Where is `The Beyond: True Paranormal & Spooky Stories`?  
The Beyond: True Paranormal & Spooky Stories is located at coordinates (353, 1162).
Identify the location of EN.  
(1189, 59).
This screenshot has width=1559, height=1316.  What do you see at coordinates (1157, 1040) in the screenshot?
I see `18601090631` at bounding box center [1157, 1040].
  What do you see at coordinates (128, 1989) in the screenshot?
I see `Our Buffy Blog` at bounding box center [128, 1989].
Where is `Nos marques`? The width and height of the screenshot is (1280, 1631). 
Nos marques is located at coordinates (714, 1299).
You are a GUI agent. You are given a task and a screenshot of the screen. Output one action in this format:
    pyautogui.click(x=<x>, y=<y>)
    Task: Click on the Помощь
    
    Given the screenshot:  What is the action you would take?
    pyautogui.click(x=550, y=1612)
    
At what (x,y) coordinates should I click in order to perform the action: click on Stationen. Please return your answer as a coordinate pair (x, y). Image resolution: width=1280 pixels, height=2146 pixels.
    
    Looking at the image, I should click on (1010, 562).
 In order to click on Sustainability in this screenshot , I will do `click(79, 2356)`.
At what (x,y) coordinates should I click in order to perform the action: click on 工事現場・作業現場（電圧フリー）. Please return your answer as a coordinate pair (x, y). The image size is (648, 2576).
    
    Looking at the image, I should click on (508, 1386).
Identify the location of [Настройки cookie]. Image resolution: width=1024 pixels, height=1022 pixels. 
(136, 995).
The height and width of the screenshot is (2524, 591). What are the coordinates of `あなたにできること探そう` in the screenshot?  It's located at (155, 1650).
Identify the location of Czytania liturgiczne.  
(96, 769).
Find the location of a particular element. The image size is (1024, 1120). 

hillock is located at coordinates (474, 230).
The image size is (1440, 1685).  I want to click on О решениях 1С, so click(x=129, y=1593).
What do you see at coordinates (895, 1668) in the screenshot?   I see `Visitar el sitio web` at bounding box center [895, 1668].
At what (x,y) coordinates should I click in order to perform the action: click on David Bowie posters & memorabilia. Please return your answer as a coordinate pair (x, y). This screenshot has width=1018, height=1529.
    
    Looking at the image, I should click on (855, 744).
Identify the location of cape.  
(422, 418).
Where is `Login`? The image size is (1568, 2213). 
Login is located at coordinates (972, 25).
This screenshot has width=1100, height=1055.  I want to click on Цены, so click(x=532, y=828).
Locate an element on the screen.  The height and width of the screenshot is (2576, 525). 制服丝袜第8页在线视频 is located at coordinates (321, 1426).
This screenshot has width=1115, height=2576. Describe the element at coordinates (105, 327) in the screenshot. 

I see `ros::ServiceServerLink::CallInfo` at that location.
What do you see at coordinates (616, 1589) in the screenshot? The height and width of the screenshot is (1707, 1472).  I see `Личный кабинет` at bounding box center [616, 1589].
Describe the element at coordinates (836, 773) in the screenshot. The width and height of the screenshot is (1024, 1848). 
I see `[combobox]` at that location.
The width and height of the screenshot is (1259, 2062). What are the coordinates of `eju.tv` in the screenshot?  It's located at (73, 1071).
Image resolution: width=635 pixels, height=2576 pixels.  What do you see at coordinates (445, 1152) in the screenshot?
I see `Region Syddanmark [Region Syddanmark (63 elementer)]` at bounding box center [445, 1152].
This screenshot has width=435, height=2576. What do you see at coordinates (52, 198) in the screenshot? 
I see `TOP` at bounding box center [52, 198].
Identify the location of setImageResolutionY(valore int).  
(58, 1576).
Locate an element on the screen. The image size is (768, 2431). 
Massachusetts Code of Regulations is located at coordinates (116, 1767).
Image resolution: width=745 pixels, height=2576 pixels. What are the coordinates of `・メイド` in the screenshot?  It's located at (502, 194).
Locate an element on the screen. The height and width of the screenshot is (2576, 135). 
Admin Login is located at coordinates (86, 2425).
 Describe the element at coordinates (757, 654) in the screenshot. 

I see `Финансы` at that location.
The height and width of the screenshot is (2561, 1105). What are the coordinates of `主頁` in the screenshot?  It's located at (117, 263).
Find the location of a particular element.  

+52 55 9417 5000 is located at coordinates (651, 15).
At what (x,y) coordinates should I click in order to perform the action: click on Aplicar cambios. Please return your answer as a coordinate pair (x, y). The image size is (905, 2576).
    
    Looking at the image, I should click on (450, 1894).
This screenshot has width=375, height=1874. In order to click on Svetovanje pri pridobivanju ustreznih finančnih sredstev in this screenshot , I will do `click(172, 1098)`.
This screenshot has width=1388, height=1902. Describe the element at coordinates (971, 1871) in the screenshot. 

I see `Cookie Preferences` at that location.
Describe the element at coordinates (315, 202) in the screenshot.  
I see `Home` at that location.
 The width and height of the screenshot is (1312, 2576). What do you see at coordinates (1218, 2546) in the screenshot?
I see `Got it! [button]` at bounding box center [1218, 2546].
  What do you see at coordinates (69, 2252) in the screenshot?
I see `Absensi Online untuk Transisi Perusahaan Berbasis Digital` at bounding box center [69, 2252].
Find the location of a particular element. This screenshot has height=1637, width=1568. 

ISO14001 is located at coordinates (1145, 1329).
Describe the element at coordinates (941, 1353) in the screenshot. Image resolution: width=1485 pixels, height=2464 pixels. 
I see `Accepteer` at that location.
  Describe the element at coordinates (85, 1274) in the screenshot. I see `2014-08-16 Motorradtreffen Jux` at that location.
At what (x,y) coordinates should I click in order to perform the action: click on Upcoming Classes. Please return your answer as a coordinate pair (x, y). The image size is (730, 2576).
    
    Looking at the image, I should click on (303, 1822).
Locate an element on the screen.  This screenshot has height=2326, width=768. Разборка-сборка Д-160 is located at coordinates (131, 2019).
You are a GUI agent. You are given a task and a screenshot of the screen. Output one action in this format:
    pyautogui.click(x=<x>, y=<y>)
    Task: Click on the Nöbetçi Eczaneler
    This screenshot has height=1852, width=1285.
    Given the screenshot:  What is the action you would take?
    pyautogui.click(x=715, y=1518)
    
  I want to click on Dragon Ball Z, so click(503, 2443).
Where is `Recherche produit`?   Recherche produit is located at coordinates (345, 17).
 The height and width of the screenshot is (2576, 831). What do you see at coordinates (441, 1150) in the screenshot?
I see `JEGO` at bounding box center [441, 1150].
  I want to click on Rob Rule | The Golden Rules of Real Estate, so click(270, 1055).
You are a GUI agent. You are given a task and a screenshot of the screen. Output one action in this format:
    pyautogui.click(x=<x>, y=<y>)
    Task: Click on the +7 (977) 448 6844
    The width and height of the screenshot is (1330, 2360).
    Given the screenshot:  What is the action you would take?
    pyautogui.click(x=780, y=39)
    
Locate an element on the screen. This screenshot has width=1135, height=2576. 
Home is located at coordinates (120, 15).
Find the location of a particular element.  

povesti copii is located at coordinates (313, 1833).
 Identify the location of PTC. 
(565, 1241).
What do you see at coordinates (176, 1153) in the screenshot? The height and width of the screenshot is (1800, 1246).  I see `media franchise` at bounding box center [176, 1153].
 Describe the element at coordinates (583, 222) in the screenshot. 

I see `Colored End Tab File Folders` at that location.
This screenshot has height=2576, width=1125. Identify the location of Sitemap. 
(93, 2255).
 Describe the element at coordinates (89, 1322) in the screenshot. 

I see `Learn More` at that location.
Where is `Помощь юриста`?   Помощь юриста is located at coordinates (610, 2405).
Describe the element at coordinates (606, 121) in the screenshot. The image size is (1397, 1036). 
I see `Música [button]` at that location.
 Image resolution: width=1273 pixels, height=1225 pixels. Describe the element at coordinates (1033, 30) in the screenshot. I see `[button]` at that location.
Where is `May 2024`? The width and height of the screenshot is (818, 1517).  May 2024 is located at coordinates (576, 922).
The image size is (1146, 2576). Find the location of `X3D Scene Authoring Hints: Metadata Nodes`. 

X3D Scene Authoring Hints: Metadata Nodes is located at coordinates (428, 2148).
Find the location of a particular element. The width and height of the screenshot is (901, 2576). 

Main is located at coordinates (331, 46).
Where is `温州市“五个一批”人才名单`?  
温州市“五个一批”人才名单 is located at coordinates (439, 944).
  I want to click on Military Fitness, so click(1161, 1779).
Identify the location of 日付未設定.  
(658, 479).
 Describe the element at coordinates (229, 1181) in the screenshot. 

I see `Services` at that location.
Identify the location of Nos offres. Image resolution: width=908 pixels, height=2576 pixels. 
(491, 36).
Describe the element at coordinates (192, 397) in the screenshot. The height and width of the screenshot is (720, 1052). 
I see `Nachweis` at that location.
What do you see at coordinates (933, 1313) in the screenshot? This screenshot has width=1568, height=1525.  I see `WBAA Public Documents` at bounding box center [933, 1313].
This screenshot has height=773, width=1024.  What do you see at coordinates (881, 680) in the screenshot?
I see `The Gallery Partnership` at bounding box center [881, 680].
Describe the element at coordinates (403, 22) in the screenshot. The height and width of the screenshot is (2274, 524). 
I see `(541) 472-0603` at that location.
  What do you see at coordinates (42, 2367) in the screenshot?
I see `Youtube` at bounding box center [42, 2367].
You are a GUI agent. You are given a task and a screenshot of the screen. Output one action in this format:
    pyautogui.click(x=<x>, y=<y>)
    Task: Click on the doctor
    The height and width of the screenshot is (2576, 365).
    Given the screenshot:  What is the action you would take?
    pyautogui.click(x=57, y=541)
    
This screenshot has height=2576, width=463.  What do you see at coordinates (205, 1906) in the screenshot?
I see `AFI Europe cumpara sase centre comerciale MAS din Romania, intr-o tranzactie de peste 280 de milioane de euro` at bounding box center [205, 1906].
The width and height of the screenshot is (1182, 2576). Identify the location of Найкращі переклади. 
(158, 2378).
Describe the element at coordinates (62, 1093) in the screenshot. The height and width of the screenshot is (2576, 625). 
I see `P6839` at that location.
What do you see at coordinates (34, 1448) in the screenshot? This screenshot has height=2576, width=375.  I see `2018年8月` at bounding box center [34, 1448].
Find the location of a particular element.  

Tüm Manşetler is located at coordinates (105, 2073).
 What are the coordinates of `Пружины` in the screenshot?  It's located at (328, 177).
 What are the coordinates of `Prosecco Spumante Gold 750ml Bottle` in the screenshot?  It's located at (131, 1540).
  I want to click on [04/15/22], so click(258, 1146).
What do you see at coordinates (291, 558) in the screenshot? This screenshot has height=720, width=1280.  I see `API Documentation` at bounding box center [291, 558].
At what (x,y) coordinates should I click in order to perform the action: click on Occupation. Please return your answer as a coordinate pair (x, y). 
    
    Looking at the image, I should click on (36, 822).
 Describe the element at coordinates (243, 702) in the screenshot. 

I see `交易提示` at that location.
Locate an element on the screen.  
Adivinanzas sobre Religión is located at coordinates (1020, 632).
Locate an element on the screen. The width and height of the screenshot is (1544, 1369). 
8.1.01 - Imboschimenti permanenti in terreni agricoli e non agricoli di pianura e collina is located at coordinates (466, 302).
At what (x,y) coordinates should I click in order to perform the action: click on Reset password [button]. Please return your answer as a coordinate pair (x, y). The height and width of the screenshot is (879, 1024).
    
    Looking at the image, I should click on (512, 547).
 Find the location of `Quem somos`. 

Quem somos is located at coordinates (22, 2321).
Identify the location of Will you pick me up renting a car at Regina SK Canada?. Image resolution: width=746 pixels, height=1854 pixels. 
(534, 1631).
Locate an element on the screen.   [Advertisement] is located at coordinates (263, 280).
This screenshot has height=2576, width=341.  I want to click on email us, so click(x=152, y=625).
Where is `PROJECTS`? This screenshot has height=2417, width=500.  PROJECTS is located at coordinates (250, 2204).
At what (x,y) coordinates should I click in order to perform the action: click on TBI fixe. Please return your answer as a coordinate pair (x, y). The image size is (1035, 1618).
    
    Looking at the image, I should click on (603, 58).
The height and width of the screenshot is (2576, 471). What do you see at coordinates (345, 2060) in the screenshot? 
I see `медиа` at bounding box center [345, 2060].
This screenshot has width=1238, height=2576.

---*---

» **Task objective**
From the material above, extract the lines that begin with the one containing "Identify the location of [Настройки" and end with the one containing "The image size is (1440, 1685).", and copy them without any changes.

» **Solution to the problem**
Identify the location of [Настройки cookie]. Image resolution: width=1024 pixels, height=1022 pixels. 
(136, 995).
The height and width of the screenshot is (2524, 591). What are the coordinates of `あなたにできること探そう` in the screenshot?  It's located at (155, 1650).
Identify the location of Czytania liturgiczne.  
(96, 769).
Find the location of a particular element. The image size is (1024, 1120). 

hillock is located at coordinates (474, 230).
The image size is (1440, 1685).  I want to click on О решениях 1С, so click(x=129, y=1593).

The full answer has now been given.